What do Pleatco, Riptide and Facebook have in common?
The strange connections that got one pool gal a free vac
When Andrea Nannini of Port St. Lucie, Florida, won the 2018 Pleatco Perfect Pool Gal, it gave her the confidence to go out on her own. Nannini had started Hibiscus Pool & Spa in May 2018 while working for another pool company, but in December 2018 she took the leap into running it full time. In a perfect world, she would have built up her accounts a little more before leaving her previous job. “All I had to my name was a system vac hose I got from my mother [who also owns a pool service company],” she says, “and a vac head I had bought myself.”
In addition to being the Perfect Pool Gal, Nannini was active in industry Facebook groups, even moderating a few. When she posted a pic of a pool she was trying to clear up, a colleague took notice of her set up.
Carlos Hernandez, owner of Carlito’s Way Pool Service in Miami, saw Nannini’s contributions to industry Facebook groups, specifically the Swimming Pool Industry Workers & Pool Pros Only group. California pool man Jason Broswell started the group in May 2018, and it has more than 3,300 members today.
“The group has been a godsend for me,” Hernandez says. “It was a wealth of information — I was able to ask a lot of questions that they were there to help me with.”
Nannini and Hernandez bonded over being from south Florida, and she helped him with chemistry questions.

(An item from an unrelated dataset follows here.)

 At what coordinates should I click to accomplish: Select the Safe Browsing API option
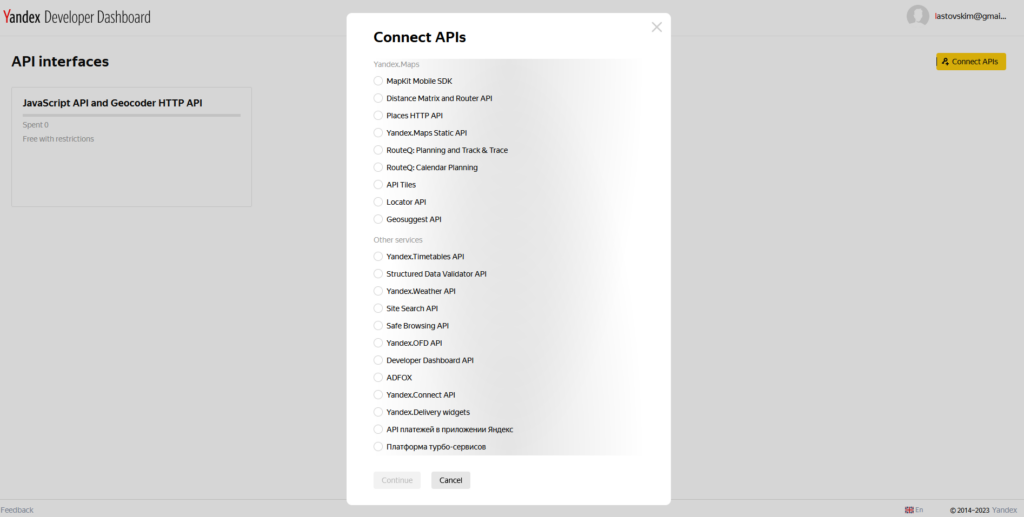pyautogui.click(x=378, y=326)
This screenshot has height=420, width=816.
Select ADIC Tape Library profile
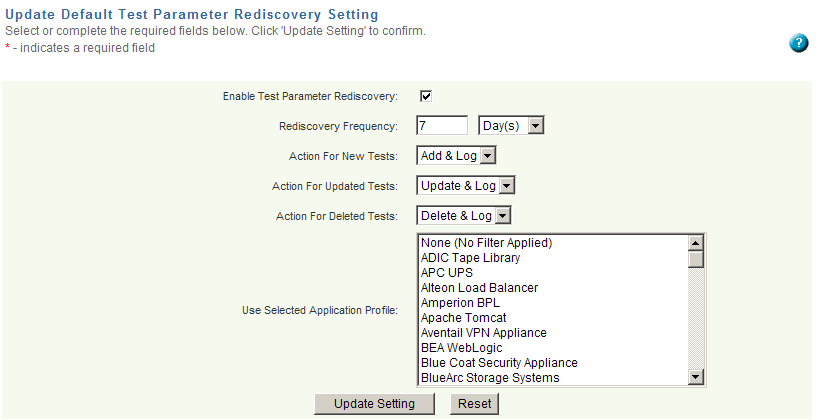(x=470, y=258)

He trusts her opinion, so when he saw she was vacuuming manually instead of using a portable vac, he figured she just preferred it. But that wasn’t it: “She took the big step going on her own and she was just going through the transition,” Hernandez says. “Financially at that moment, she couldn’t afford a vacuum.”
Nannini was going about her route and didn’t think much of the brief questions Hernandez asked her about her portable vacuum preferences. So she was shocked when she checked Facebook later that day, February 20, 2019, and saw that Hernandez had set up a GoFundMe page to raise money for Nannini to have her own Riptide.

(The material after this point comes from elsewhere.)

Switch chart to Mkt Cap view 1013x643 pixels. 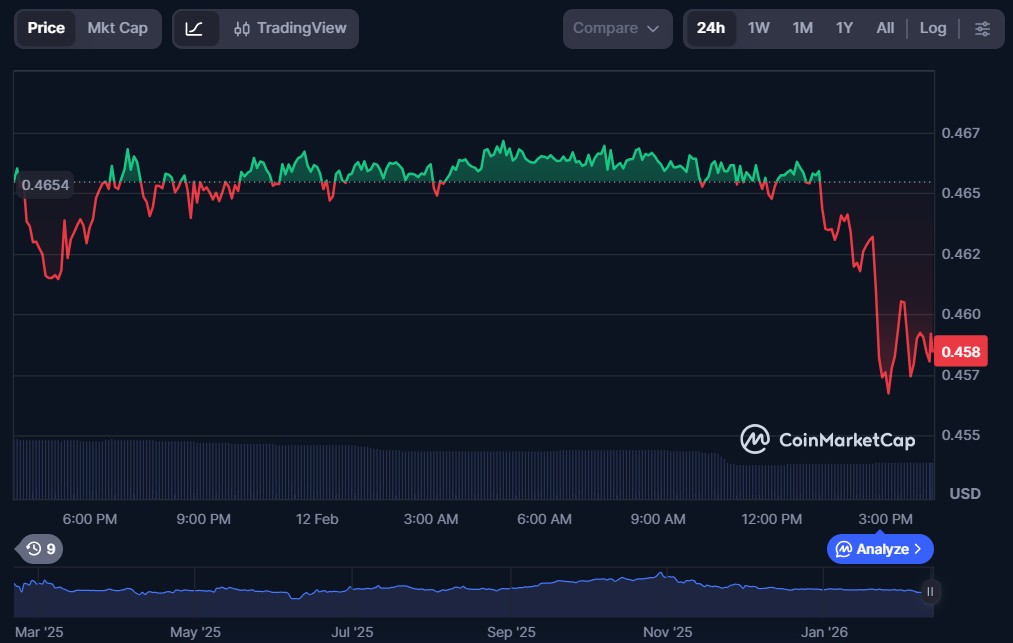(117, 29)
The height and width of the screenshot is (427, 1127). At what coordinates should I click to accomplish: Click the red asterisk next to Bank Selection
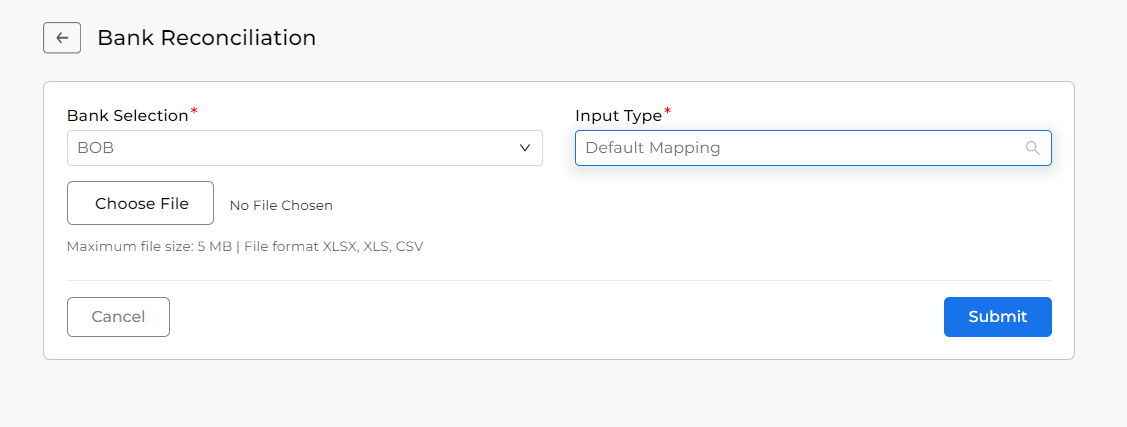click(x=193, y=111)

“I flipped out and was going crazy,” she says. “I thought, I’ll probably get $50 by tomorrow; in a month, maybe I’ll have a couple hundred.”
But in less than 24 hours, the $1,800 for the Riptide had been fully funded.
“I’m getting chills — I’ve got goose bumps thinking about it,” Nannini says. “I think there were 10 to 15 people [who donated]. It wasn’t even that many people.”
Jeff Hampe owner of Hampe Pools in Largo, Florida, donated the final $300 to reach the goal. At the Everything Under the Sun pool expo in Orlando a few days later, Hampe had dinner with Dave Sargent from Riptide and persuaded him to let Nannini, who was also attending the show, take the vacuum they had in their booth home with her.
Portable vacuums are the norm in Florida — so much so that a new customer questioned Nannini’s ability to care for her new surface without one. “When I started pulling up to her house with the Riptide, I felt so much more professional,” she says. “I was able to do my job a lot better. It cuts down the time needed for rolling up the hose, messing with valves, getting stuck on the drains, the debris you have to deal with; it’s really been a life saver.”
Fittingly, she named her Riptide ‘Carlos.’
“I’m happy it turned out the way it did,” Hernandez says. “It was a beautiful turnout. She deserves it.”
Hernandez says friends and family outside the industry were astonished that he would help a competitor. “In Miami, everybody here is like survival of the fittest — dog eat dog,” he says. “So when people see people help each other out it’s almost a weird moment for us. But there’s so much food and so much opportunity out here, everybody can eat if they do what they need to do right.”
Nannini is still getting goose bumps when she thinks about it.
“I never got to thank everybody on the GoFundMe page,” she says. “I wanted to give a personal thank you to everybody. I owe [Hernandez] a lot of gratitude.”